Item-finding records
--- START ---

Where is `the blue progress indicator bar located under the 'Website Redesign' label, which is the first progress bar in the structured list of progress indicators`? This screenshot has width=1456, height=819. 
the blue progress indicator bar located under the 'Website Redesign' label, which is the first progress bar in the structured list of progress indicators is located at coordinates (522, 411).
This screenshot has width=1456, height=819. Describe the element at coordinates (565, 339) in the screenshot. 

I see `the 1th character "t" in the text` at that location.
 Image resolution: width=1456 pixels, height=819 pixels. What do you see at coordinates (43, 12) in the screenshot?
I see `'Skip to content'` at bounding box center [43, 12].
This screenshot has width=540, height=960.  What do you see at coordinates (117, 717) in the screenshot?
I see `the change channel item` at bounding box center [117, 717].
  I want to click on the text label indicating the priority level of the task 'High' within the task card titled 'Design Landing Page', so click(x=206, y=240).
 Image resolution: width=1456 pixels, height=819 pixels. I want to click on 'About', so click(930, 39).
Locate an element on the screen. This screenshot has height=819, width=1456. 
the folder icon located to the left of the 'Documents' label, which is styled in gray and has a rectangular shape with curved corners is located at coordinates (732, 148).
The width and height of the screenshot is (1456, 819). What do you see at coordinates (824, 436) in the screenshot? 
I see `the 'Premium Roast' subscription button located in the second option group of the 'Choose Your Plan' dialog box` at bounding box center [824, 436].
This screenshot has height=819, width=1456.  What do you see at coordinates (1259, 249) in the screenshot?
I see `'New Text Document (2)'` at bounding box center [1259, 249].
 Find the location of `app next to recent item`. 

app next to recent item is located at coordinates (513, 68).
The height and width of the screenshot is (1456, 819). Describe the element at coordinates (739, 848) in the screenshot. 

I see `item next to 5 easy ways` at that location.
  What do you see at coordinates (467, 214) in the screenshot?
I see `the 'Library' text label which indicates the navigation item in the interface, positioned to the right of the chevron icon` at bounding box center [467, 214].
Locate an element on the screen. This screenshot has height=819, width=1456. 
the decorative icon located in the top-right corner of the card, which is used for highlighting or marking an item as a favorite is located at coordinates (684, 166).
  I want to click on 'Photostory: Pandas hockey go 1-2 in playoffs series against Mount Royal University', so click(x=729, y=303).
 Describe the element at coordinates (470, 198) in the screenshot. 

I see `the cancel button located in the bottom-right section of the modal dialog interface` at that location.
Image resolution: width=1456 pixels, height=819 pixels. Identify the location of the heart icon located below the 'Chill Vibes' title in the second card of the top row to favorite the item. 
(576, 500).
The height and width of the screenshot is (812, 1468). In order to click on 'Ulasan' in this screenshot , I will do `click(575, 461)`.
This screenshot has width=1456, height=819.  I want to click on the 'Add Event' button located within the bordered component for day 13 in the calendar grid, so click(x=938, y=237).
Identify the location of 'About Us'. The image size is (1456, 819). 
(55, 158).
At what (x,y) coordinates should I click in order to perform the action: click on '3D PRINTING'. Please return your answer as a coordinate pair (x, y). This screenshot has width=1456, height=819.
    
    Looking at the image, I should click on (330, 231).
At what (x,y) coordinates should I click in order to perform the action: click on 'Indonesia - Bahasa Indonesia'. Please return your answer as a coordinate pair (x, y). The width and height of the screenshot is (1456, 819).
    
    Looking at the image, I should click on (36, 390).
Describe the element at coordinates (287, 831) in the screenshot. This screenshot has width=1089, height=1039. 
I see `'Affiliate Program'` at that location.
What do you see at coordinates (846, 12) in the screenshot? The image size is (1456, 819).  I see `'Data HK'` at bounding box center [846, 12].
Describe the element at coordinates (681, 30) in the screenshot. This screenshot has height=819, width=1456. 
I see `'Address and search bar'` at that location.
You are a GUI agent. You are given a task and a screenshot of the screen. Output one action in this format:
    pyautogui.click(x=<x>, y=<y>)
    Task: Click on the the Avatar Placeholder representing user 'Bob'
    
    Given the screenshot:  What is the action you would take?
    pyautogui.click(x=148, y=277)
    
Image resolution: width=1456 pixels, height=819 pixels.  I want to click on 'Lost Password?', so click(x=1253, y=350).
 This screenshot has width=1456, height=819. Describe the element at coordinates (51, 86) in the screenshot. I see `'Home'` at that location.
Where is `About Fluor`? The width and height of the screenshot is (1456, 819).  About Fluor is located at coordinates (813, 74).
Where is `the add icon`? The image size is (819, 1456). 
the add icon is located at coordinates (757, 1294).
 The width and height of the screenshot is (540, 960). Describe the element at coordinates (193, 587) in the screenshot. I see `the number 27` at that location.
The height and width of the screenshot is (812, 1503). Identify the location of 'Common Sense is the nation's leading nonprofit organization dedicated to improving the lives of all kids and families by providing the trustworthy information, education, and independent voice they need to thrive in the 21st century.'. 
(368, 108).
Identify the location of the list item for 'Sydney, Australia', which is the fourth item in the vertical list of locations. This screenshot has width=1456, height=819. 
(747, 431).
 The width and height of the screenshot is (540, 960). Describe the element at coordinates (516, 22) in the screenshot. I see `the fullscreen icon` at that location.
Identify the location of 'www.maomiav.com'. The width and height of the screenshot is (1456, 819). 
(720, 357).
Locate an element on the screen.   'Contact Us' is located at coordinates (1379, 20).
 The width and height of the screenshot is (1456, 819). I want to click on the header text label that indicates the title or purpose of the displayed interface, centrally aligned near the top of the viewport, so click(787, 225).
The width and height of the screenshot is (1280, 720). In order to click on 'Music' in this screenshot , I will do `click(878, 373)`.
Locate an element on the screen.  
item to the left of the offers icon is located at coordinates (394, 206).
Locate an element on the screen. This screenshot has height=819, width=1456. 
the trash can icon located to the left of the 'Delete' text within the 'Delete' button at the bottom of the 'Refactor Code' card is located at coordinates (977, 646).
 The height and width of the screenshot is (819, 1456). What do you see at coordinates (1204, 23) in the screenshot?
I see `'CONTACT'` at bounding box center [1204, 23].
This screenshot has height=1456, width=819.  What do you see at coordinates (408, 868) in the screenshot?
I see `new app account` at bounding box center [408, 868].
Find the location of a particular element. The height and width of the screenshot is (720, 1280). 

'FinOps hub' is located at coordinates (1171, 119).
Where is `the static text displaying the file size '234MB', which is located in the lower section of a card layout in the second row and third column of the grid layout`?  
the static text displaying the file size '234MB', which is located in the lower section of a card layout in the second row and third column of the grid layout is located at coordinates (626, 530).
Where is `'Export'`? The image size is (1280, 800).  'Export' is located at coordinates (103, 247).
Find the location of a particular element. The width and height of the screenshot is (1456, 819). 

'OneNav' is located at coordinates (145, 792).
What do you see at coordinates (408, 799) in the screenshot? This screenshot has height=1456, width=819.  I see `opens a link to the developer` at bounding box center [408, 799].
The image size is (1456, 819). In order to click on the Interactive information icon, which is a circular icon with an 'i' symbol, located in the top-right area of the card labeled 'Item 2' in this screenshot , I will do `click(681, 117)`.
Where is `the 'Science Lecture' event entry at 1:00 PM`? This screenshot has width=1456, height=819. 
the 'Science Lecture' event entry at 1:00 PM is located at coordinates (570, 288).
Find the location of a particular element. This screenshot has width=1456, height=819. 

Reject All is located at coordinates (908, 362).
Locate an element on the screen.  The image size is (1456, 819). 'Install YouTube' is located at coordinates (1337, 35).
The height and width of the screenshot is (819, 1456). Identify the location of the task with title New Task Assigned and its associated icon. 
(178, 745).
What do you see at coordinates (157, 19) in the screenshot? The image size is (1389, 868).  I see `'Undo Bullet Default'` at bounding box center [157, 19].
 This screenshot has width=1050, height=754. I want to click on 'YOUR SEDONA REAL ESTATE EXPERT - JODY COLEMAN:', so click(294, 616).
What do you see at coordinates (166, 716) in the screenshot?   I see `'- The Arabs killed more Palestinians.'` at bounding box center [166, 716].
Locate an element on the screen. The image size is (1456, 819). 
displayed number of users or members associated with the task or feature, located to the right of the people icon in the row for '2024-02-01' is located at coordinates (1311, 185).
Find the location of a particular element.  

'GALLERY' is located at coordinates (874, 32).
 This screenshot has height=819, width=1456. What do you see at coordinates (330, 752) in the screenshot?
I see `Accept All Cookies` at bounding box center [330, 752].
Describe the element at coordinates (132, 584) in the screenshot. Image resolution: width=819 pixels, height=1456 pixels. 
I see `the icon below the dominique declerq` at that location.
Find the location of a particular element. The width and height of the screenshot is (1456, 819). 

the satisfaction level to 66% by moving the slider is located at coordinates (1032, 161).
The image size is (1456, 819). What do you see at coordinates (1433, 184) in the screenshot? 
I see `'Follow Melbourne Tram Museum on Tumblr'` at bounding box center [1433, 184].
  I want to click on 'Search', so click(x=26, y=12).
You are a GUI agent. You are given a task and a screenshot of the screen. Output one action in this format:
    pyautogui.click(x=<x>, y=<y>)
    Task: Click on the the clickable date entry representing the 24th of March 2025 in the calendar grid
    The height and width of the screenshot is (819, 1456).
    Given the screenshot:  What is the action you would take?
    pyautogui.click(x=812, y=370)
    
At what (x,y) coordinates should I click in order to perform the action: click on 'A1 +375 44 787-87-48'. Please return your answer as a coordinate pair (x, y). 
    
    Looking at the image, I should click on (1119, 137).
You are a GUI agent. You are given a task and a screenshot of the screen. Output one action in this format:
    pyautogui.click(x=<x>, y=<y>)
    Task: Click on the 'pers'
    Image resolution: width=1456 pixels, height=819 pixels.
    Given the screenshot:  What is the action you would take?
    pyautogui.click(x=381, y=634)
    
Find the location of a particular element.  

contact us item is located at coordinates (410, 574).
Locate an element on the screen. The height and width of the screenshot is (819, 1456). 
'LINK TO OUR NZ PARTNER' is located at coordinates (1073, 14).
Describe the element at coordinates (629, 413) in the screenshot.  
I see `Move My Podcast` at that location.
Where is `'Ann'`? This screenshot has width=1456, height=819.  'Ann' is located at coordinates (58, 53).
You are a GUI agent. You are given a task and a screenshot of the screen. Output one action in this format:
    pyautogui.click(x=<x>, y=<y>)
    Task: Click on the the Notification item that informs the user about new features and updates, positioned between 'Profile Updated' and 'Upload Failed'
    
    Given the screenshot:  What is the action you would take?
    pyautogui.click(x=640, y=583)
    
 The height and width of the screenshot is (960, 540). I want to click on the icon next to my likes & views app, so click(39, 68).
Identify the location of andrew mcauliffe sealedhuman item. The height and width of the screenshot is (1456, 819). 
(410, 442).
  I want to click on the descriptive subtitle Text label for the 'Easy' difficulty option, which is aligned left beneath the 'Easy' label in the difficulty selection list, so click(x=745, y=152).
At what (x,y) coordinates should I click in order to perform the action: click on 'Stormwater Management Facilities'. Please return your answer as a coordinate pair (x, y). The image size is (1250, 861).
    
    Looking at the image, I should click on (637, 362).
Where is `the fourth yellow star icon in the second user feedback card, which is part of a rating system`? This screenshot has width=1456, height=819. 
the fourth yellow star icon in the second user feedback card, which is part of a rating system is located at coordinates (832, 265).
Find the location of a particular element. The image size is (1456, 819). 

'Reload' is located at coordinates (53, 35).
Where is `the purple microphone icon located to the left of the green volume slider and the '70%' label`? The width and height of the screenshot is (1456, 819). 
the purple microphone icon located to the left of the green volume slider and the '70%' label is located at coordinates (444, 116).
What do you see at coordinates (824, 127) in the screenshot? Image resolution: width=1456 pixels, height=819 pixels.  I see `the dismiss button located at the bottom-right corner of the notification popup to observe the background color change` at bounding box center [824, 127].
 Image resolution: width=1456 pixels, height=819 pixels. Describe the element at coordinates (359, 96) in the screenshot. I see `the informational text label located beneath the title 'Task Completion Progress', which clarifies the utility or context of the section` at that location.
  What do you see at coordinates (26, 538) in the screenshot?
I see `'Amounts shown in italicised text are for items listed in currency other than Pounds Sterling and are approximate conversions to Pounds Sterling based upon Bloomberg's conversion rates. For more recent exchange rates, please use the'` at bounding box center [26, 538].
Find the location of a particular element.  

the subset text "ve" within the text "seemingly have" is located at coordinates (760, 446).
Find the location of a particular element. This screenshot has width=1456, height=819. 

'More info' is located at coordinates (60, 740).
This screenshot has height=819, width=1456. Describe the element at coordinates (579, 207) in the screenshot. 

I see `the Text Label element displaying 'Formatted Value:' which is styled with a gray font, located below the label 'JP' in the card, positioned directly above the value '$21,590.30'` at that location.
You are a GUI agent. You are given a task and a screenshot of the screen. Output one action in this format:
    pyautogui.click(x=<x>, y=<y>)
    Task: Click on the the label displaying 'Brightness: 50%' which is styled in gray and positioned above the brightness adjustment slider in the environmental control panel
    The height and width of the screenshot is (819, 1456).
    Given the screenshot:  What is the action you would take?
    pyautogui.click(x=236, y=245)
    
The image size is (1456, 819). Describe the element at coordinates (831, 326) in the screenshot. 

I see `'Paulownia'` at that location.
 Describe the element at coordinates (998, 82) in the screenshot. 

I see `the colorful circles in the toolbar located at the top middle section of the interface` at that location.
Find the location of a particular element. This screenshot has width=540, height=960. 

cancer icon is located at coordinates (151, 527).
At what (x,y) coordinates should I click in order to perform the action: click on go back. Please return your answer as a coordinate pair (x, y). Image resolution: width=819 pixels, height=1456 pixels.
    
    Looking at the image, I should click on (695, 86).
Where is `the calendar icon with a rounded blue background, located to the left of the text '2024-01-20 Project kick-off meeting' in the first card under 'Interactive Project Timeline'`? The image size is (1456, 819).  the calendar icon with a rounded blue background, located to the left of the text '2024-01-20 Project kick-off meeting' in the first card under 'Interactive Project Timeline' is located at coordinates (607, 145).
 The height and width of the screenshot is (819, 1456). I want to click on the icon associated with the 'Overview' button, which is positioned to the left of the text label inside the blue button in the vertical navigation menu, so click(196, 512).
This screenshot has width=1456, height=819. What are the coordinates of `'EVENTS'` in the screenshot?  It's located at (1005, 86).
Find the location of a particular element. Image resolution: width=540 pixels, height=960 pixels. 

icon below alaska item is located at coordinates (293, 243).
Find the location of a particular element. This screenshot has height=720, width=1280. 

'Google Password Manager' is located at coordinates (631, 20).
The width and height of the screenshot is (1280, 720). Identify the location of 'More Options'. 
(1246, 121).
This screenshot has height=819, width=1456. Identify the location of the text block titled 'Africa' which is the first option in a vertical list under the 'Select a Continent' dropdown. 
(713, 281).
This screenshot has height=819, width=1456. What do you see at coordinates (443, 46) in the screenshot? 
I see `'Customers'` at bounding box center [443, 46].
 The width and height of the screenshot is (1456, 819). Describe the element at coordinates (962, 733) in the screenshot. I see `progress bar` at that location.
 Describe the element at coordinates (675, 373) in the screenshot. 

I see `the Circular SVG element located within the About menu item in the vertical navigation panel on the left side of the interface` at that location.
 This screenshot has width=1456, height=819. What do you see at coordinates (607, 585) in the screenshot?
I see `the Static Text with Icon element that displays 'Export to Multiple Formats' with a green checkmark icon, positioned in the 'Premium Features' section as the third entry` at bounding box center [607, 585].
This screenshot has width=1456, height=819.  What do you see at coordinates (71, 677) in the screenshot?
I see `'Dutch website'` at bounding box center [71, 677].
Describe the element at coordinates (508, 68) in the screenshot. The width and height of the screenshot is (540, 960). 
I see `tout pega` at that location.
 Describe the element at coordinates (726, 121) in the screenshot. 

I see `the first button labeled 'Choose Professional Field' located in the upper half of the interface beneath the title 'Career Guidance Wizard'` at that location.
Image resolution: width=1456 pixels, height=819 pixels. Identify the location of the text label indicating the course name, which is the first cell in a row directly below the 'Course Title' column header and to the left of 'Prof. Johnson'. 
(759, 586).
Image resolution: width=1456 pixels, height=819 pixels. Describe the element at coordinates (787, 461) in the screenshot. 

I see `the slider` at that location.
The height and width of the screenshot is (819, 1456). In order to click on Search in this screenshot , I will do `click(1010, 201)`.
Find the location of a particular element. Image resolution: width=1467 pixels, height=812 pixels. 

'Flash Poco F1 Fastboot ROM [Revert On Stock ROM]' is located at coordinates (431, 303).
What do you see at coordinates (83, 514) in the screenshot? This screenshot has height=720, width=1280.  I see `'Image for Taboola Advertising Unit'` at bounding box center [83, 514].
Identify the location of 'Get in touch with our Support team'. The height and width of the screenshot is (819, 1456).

--- END ---

YOUR OBJECTIVE: Count the lines in the entries above that contain the string "header", treating uppercase and lowercase as different. Give only the number.

OUTPUT OF THE EXERCISE: 2